Cole Altom: Well that’s between you and your fish. I’m fine with that. Fish aside, this isn’t a Geopolitical Futures fish podcast, it’s just our regular Geopolitical Futures podcast, yeah?
Jacob Shapiro: Is that the cue for week ahead?
Cole Altom: This is the cue for the week ahead and you to stop talking about fish.
Jacob Shapiro: Great, week ahead. Number one item on the agenda we just discovered while we were prepping for this podcast, which was there was a lot of stuff indicating that things maybe aren’t so rosy between Turkey and the U.S. We’ve been talking about this for a long time. It seemed like things were getting better.
Now you’ve got the Wall Street Journal reporting that maybe the U.S. has drawn down some forces from Incirlik, which is a base in Turkey that U.S. and NATO troops are stationed at and that’s a major tripwire for the U.S./Turkish relationship. You also had Erdogan over the weekend telling anybody in sight that NATO wasn’t supporting Turkey the way Turkey had supported NATO in the past so we’re gonna have to take a close look at U.S./Turkish relations in the week ahead especially leading into a meeting between foreign ministers coming up next week.
Cole Altom: Why would they draw down forces there or threaten to?
Jacob Shapiro: If they’re drawing forces there, I mean you could come up with a lot of theories, we’ll have to think about it more. My immediate sense is that’s a sign that relations really are leading to some kind of break. It’s nice for both sides to say a bunch of different things and to accuse one side or the other of not fulfilling promises or they want this or they want that. But Incirlik is the major tripwire, if you see the U.S. pulling out of there, maybe relations aren’t doing so well. You might remember that Germany actually did pull out of there.
Cole Altom: Well it’s interesting too because I mean it’s always something that you would think that Turkey kind of lorded over the United States and threatened the United States with. But that seems to not be the case right now, yeah?

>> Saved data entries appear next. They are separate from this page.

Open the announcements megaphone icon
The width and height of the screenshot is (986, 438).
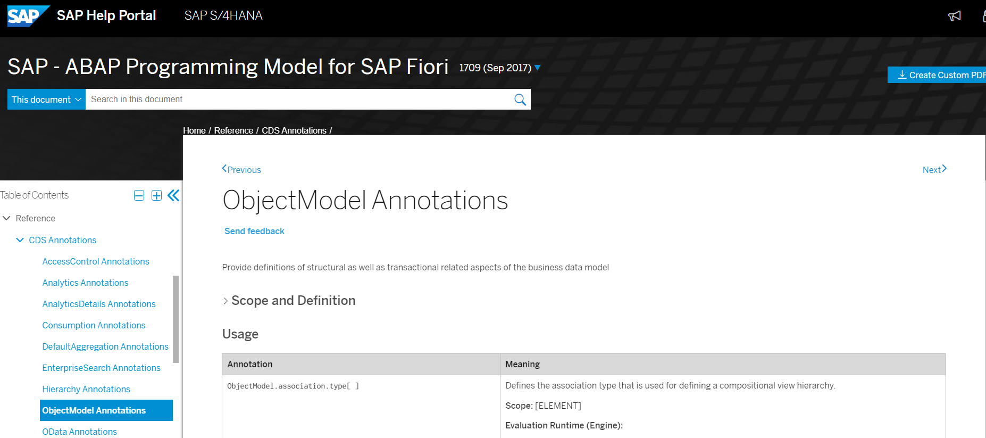click(955, 16)
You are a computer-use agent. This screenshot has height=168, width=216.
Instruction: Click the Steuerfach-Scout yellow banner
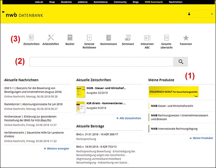(173, 92)
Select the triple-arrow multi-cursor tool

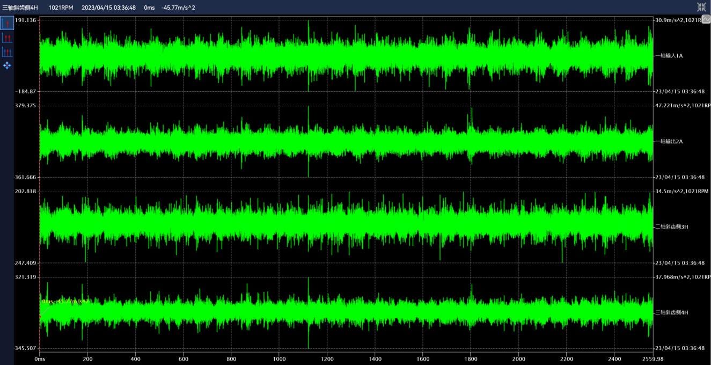pyautogui.click(x=7, y=52)
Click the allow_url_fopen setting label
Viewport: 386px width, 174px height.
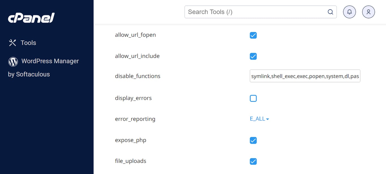135,35
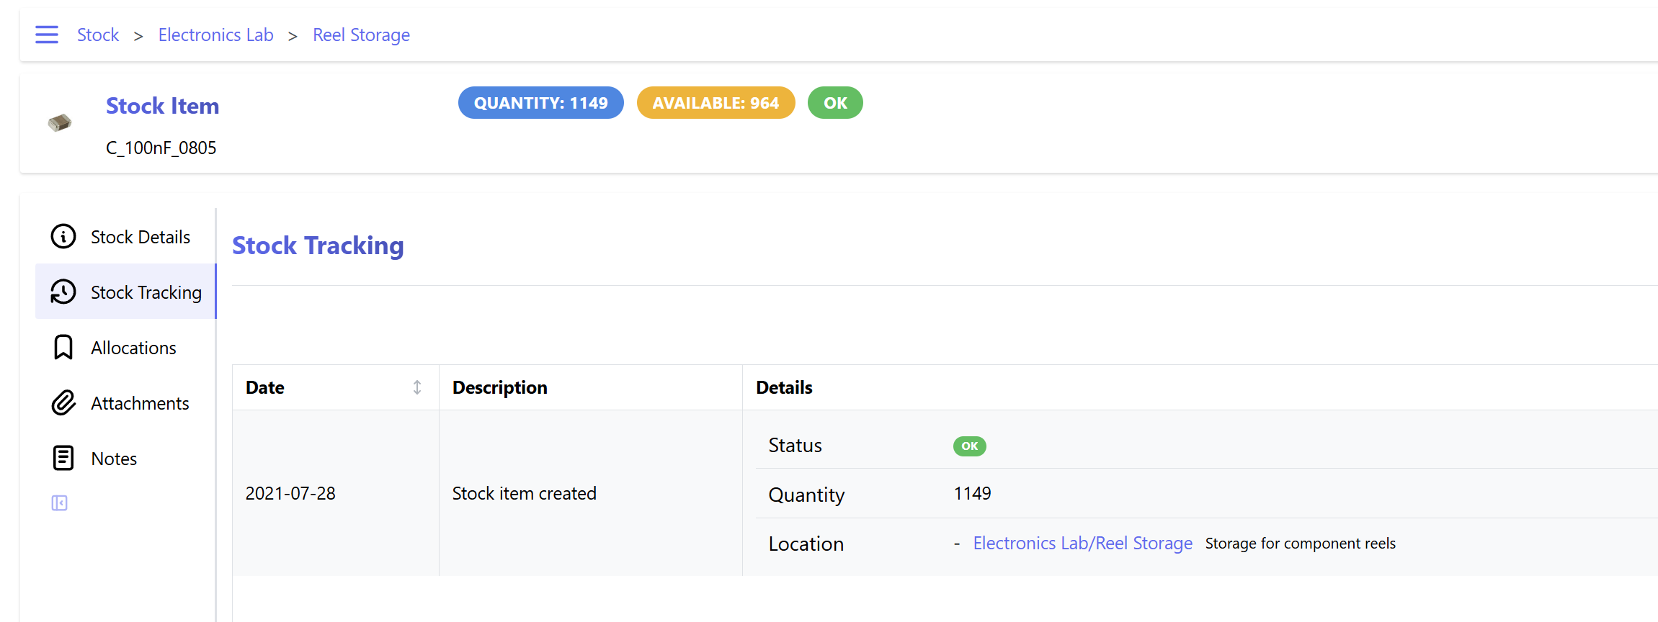Click the blue Quantity 1149 badge

coord(540,103)
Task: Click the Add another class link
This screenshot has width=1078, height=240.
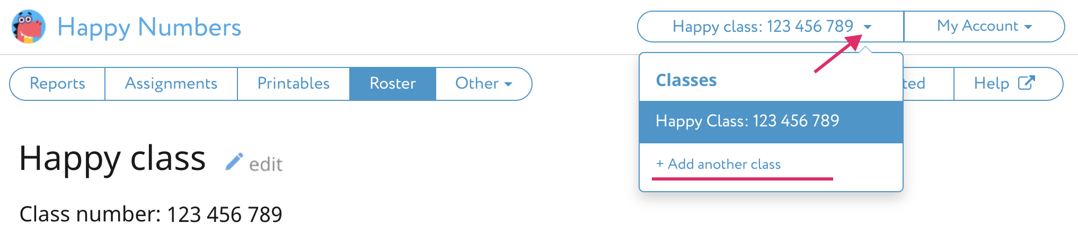Action: [723, 164]
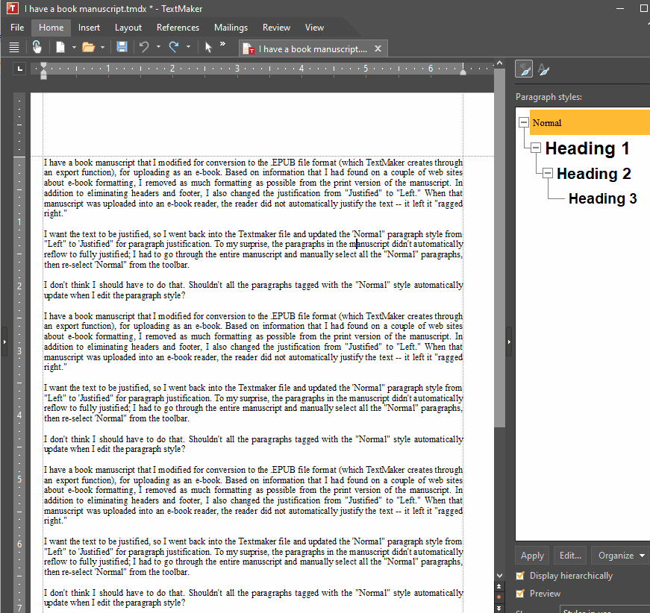Click the Save document toolbar icon
The width and height of the screenshot is (650, 613).
(x=122, y=47)
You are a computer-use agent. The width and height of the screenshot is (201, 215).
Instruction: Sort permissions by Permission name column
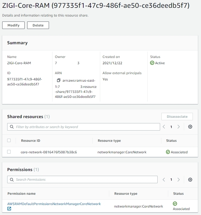tap(22, 194)

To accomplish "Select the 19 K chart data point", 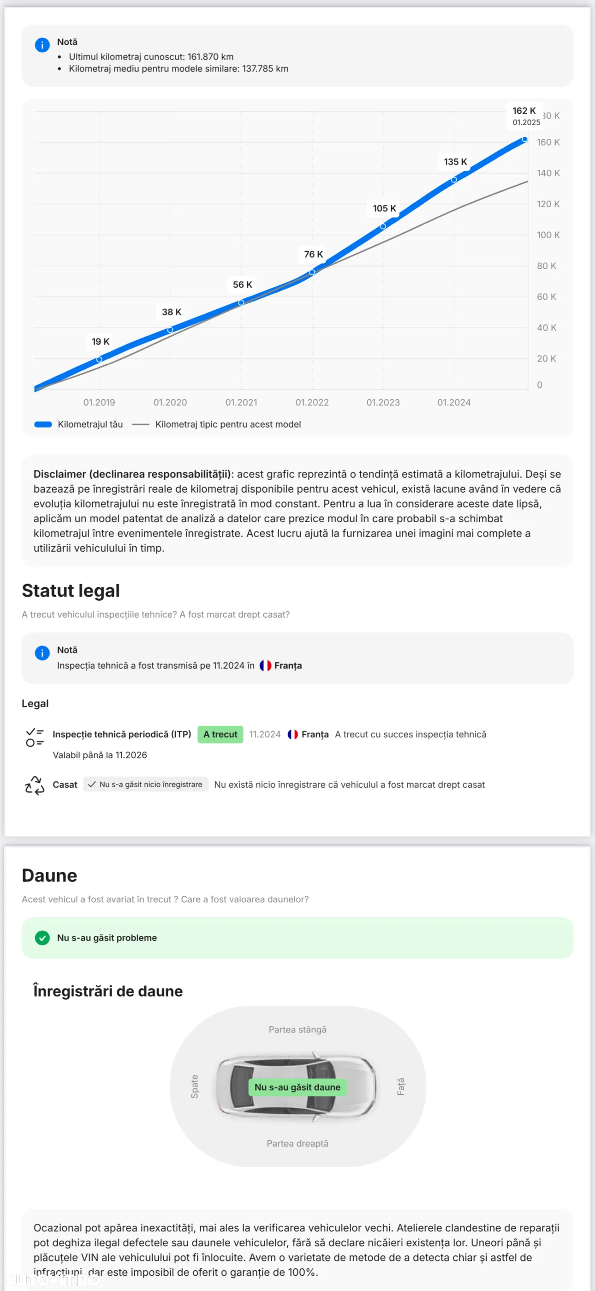I will pos(99,359).
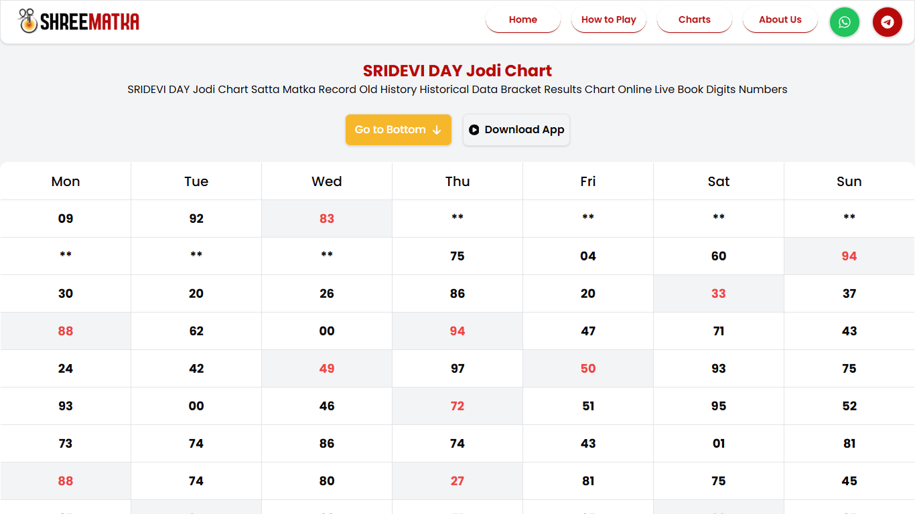Click the ShreeMatka logo
The width and height of the screenshot is (915, 514).
point(79,21)
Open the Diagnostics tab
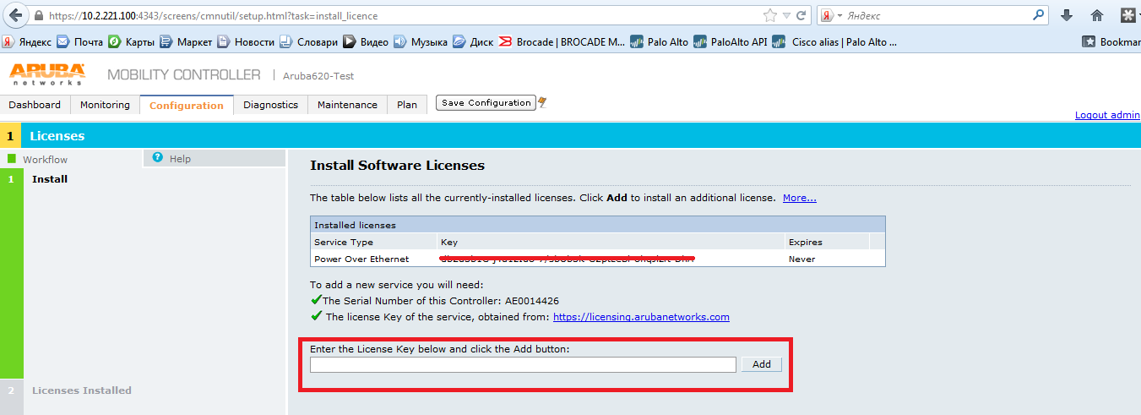Viewport: 1141px width, 415px height. pyautogui.click(x=270, y=105)
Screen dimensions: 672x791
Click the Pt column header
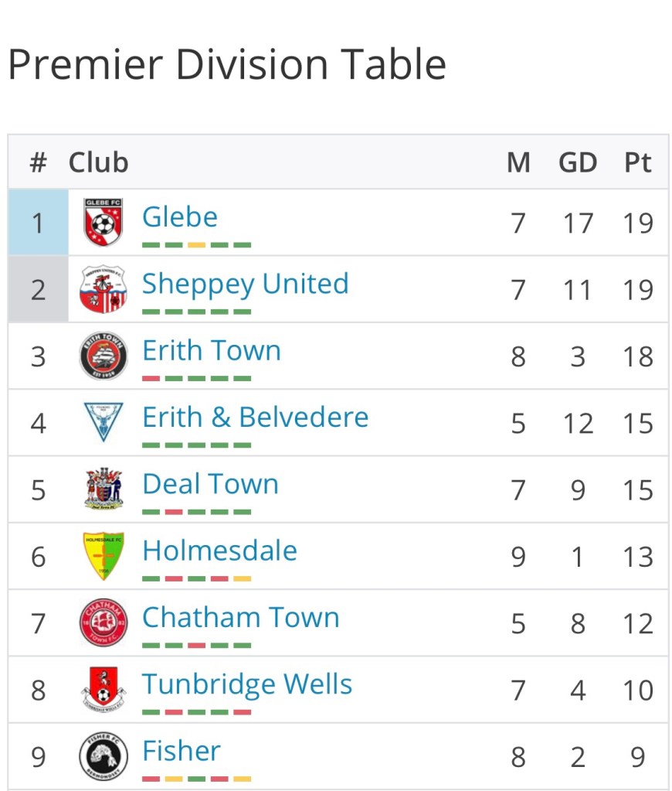point(638,162)
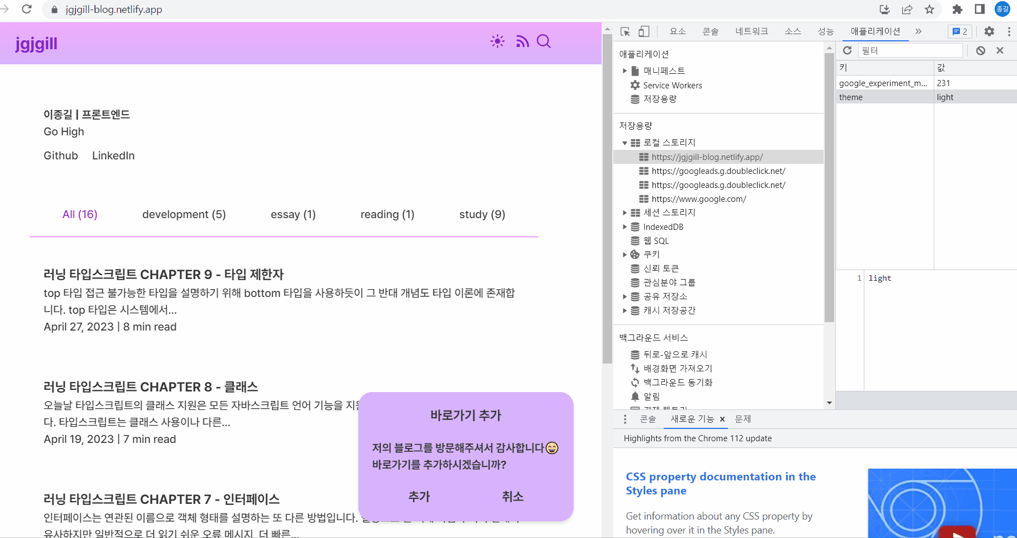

Jacob Shapiro: Well I honestly don’t know enough to say what it is right now but I can tell you that just the fact that Incirlik is being raised tell me that this is way beyond the usual atmospherics with Turkey and that we have a lot to get down to. Because the last few weeks it seemed like relations were trending in a positive direction. So for me, this is a fairly telling reversal. It would be irresponsible to not point out that the Pentagon has since denied this. But sometimes a denial is all the more indication that something is actually going on.
Cole Altom: They’ve said something they shouldn’t have.
Jacob Shapiro: So that’s going to be very deep on our minds this week.
Cole Altom: Alright, what else you got?
Jacob Shapiro: Second of all and you know one of the conferences I was at last week was the Mauldin Economic Strategic Investment Conference in San Diego, that was great. I actually went to another conference after that and at SIC, the Mauldin Economic Conference, everybody was basically sounding the warning bells of a U.S. recession. I’ll say at the next conference, they were really bullish on the U.S. economy and not thinking U.S. recession.
But I say all that to say that the Bank for International Settlements released a quarterly report yesterday in which it said there were some major credit vulnerabilities in China and in Hong Kong and in Russia and in Turkey, which isn’t so surprising. But they also singled out Canada, they also singled out Switzerland, both of which are countries that sort of were not on our radar quite yet for that kind of problem.
Cole Altom: Certainly not the usual suspects.
Jacob Shapiro: So yeah we’re constantly looking at U.S. economic figures and there was actually a good jobs report. And you know there are a lot of things to be looking at here. But I can tell you that for us, the Bank of International Settlements is a very important source. They were really at the front of the Japanese economic meltdown in the late 80’s/early 90’s and so we have always viewed anything that the Bank of International Settlements says as something to be really interrogated deeply.
So they have their own economic statistics and modeling and that comes with strengths and weaknesses. But I can tell you one of the major things we are doing this week is we’re looking at why Bank of International Settlements is seeing that. We’re looking at how much Canadians are putting on there credit cards, which apparently is way more than I thought. And we’re looking at what’s going on in China and Hong Kong.
Cole Altom: How much did you think?
Jacob Shapiro: I didn’t think that much but it seems like they are all maxed out.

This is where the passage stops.